いずれにしてもワインバウム氏の話は当を得ていると思いますが、大事なのは「一喜一憂」しないこと。よく賭け事やスポーツ観戦で「歓声や溜息」がありますが、あれはストレス解消には良いと思います。でもその「結果」に囚われてで喜んだり怒ったりはいけません。かえってストレスは溜まります。勝ち続けることなんかありませんし、負け続けることもありません。そんなのは当たり前のこと。
経営も勝ち続けることはないし、負け続けることもない。
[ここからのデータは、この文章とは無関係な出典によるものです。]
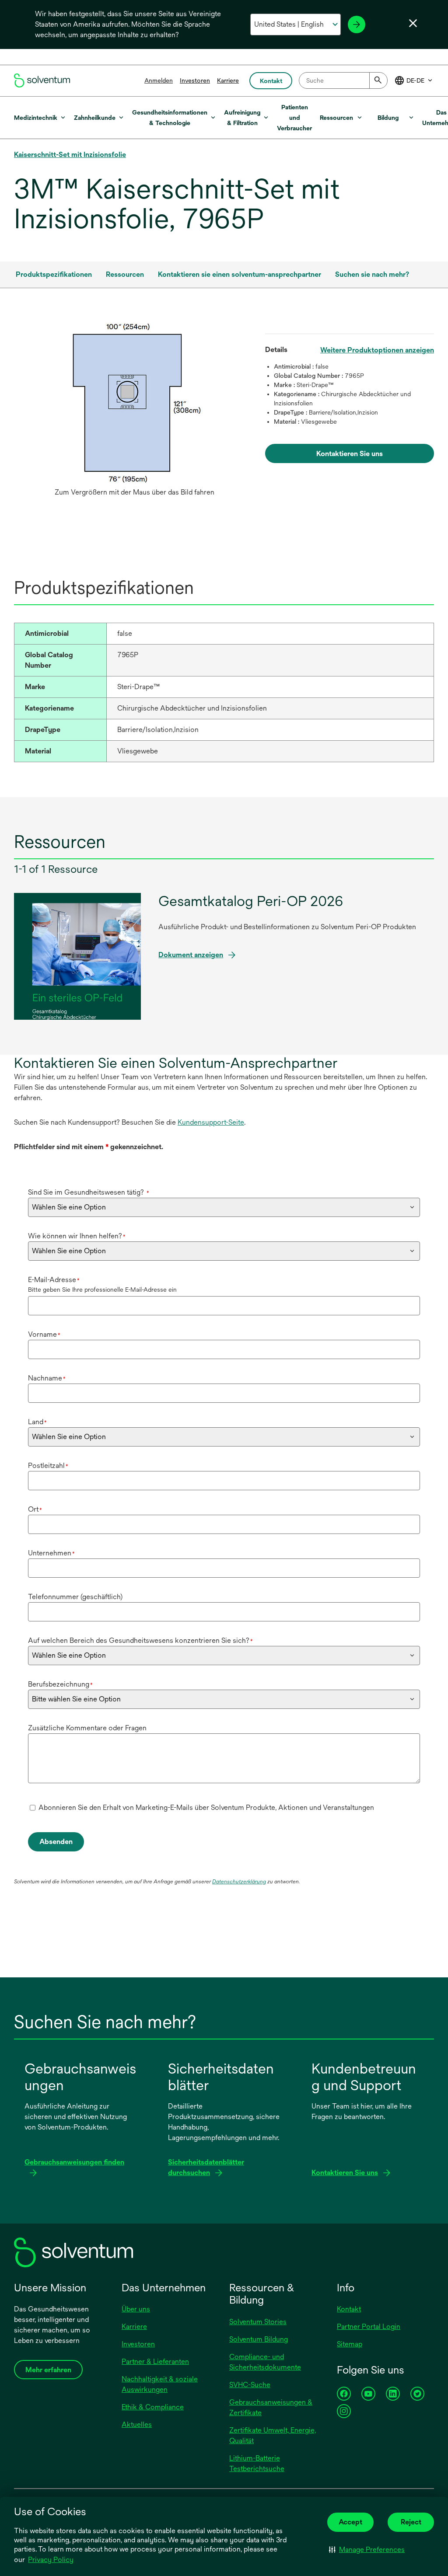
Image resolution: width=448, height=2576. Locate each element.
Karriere (228, 80)
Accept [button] (350, 2522)
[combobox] (343, 80)
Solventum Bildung (258, 2339)
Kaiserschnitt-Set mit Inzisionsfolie (70, 154)
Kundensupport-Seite (211, 1122)
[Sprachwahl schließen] (413, 23)
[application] (134, 403)
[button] (366, 2549)
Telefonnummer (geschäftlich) (75, 1597)
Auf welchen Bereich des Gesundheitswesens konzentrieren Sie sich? (140, 1640)
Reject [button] (411, 2522)
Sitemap (349, 2344)
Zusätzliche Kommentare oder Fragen (87, 1728)
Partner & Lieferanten (155, 2361)
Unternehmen (51, 1553)
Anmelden (158, 80)
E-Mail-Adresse (54, 1280)
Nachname (47, 1378)
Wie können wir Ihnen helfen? (77, 1236)
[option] (134, 412)
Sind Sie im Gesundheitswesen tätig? (88, 1192)
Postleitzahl (48, 1465)
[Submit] (378, 80)
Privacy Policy (51, 2559)
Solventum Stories (258, 2322)
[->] (356, 24)
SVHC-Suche (249, 2385)
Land (37, 1422)
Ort (35, 1509)
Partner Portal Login (368, 2326)
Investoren (195, 80)
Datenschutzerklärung (239, 1882)
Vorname (44, 1334)
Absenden (56, 1841)
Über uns (136, 2309)
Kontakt (349, 2309)
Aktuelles (137, 2424)
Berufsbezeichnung (60, 1684)
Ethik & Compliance (153, 2407)
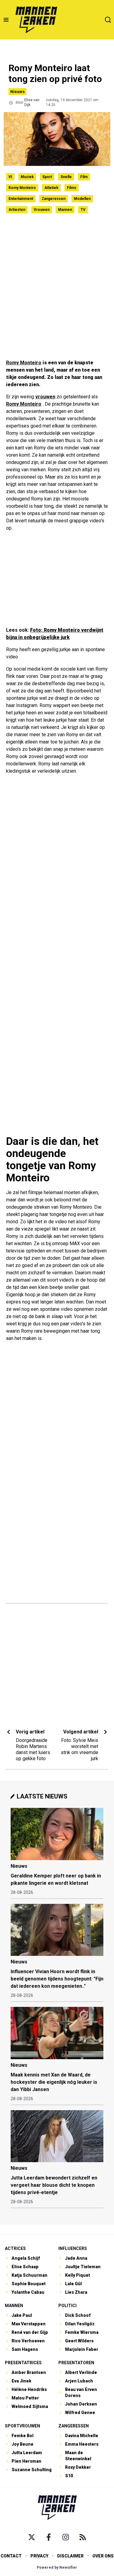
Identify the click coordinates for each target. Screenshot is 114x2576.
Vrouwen (42, 210)
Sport (47, 177)
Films (71, 188)
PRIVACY (39, 2556)
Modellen (82, 199)
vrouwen (45, 397)
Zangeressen (53, 199)
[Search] (108, 19)
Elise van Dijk (32, 102)
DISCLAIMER (70, 2556)
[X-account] (31, 2537)
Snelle (66, 177)
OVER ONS (103, 2556)
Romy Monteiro (22, 188)
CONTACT (11, 2556)
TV (83, 210)
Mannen (65, 210)
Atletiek (51, 188)
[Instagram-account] (65, 2537)
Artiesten (17, 210)
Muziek (27, 177)
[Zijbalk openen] (6, 19)
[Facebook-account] (48, 2537)
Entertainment (21, 199)
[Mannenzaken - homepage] (36, 20)
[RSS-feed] (82, 2537)
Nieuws (17, 91)
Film (84, 177)
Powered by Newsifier (57, 2567)
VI (10, 177)
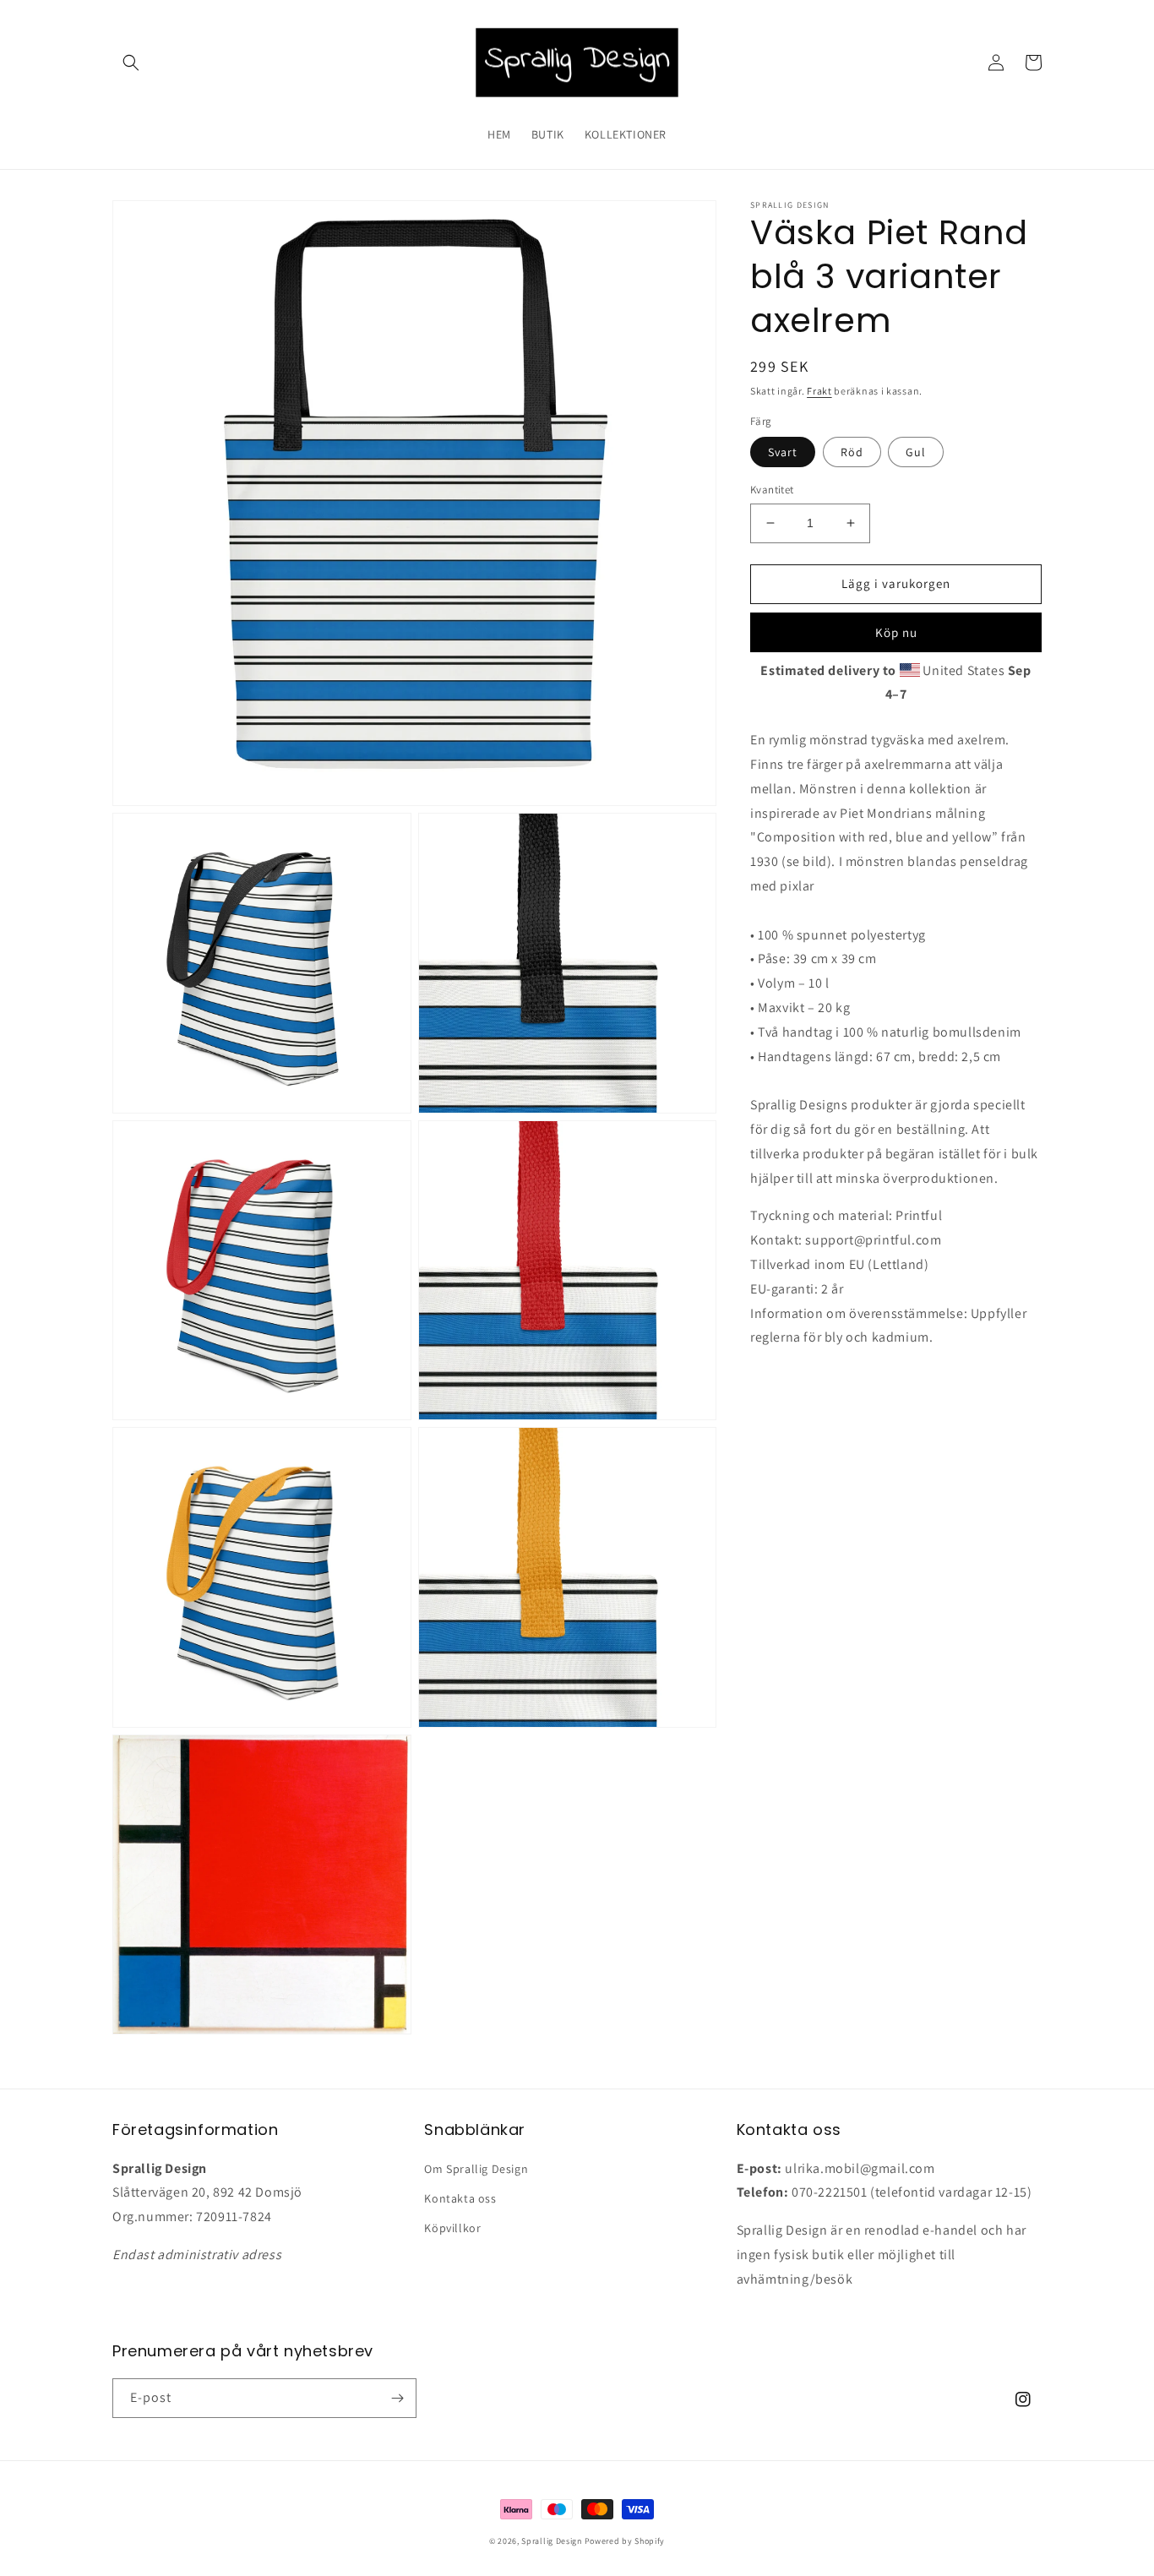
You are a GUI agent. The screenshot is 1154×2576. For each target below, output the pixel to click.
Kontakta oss (460, 2198)
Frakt (819, 390)
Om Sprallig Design (476, 2168)
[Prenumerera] (397, 2398)
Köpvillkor (452, 2228)
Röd (852, 452)
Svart (782, 452)
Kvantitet (772, 489)
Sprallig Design (551, 2540)
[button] (131, 62)
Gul (916, 452)
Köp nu (896, 632)
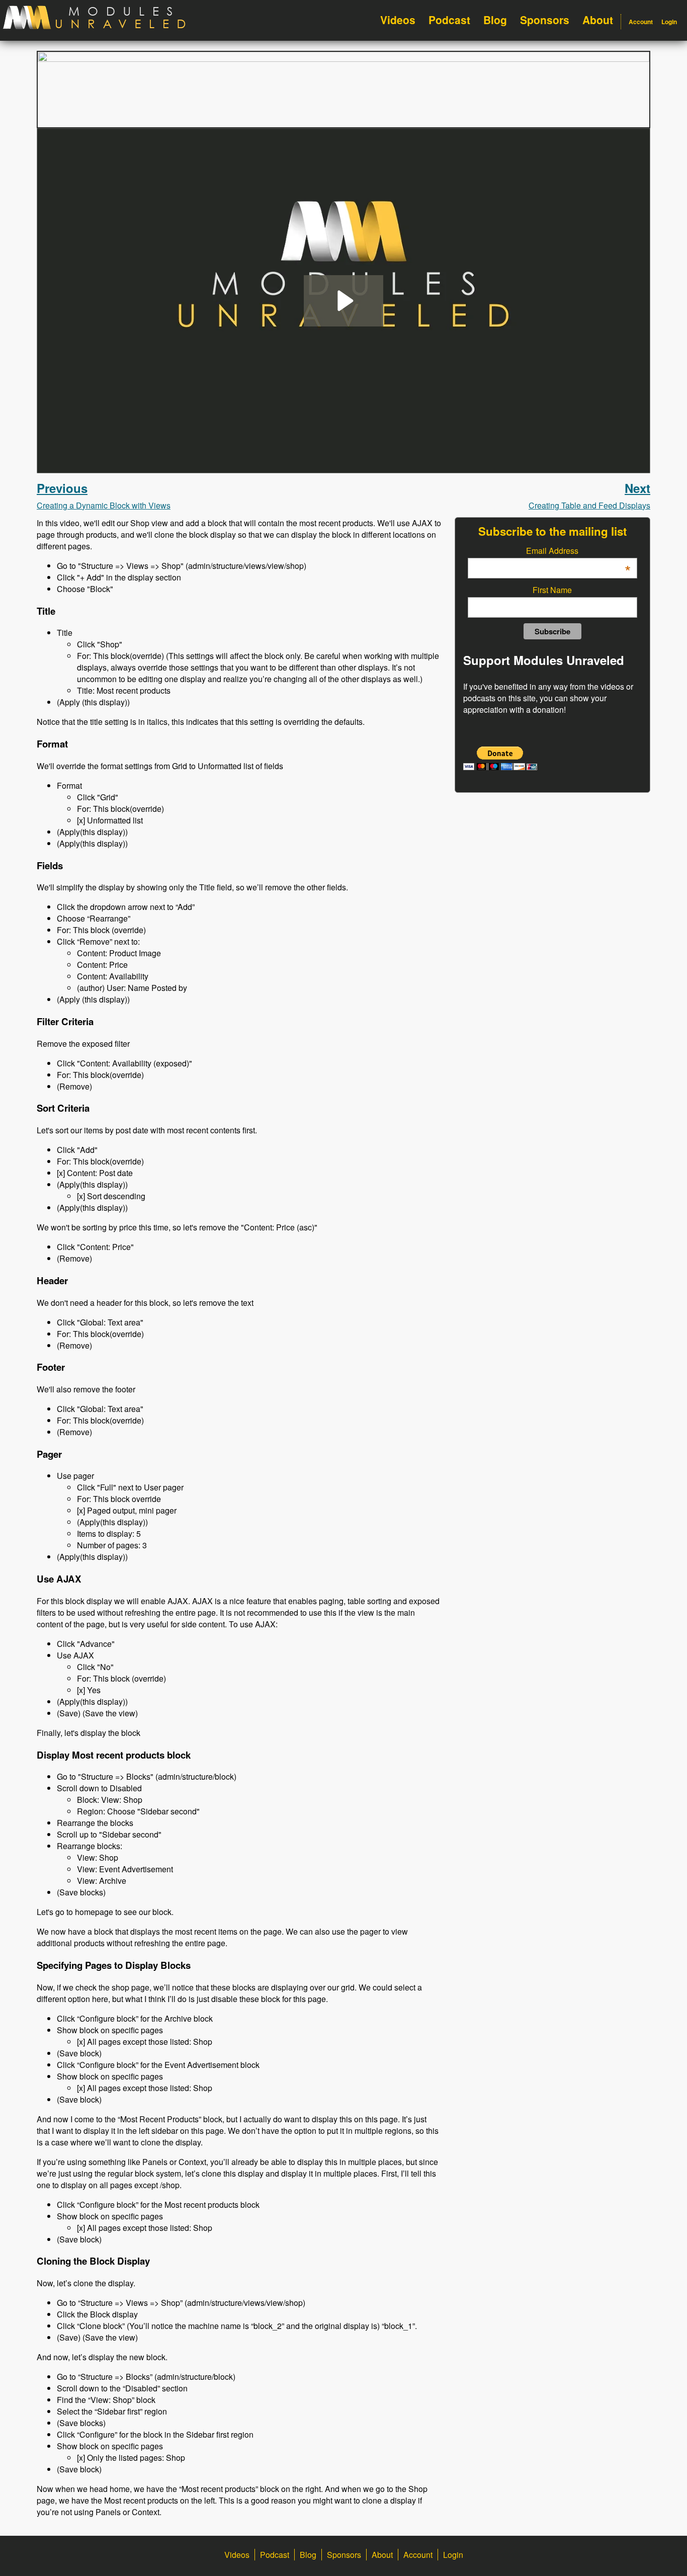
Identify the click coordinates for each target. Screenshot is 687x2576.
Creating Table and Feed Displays (589, 495)
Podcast (449, 19)
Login (669, 21)
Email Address (578, 550)
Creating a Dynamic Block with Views (103, 495)
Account (641, 21)
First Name (552, 590)
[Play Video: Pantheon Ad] (344, 300)
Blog (495, 19)
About (597, 19)
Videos (397, 19)
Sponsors (544, 19)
あるのはどこで転機が来るか、潮目が来るかを見極め、行くべき時に良き、退くべき時に退く、良い精神状態、安定した心であればそれが執着なくできるのです。

昭和の大横綱双葉山も安芸の海に70連勝を阻まれ、「未だ木鶏たりえず」といったという有名な話があります。

この話は

昔中国に闘鶏を訓練する名人がいました。その名人に王様が一羽の鶏の訓練を命じました。
10日経って王様が「どうだ使えるようになったか?」と尋ねると「まだまだです。今は殺気立って、しきりに敵を求めています」と答えました。
また10日して尋ねると「いや、まだです。他の鶏の声を聞いたり、気配を感じるとたちまち闘志をみなぎらせてしまいます」。
さらに10日経ち尋ねると「まだ駄目です。他の鶏を見ると睨みつけたり、いきり立ってしまいます」。
さらに10日経ち尋ねると「もう大丈夫です。他の鶏が幾ら鳴いても跳んでも動ずる敬拝がなく、木彫りの鶏のようです。徳が充実している証拠です。こうなればどんな鶏もかないません。姿を見ただけで逃げ出してしまうでしょう」。
実際に戦わせてみると、他の鶏は闘わずして逃げ出しました。

という故事から来ています。双葉山関もこの域に至っていないと言われたわけですが、それは心身ともに山、谷に一喜一憂しない心情こそ大切だと教えているように思うのです。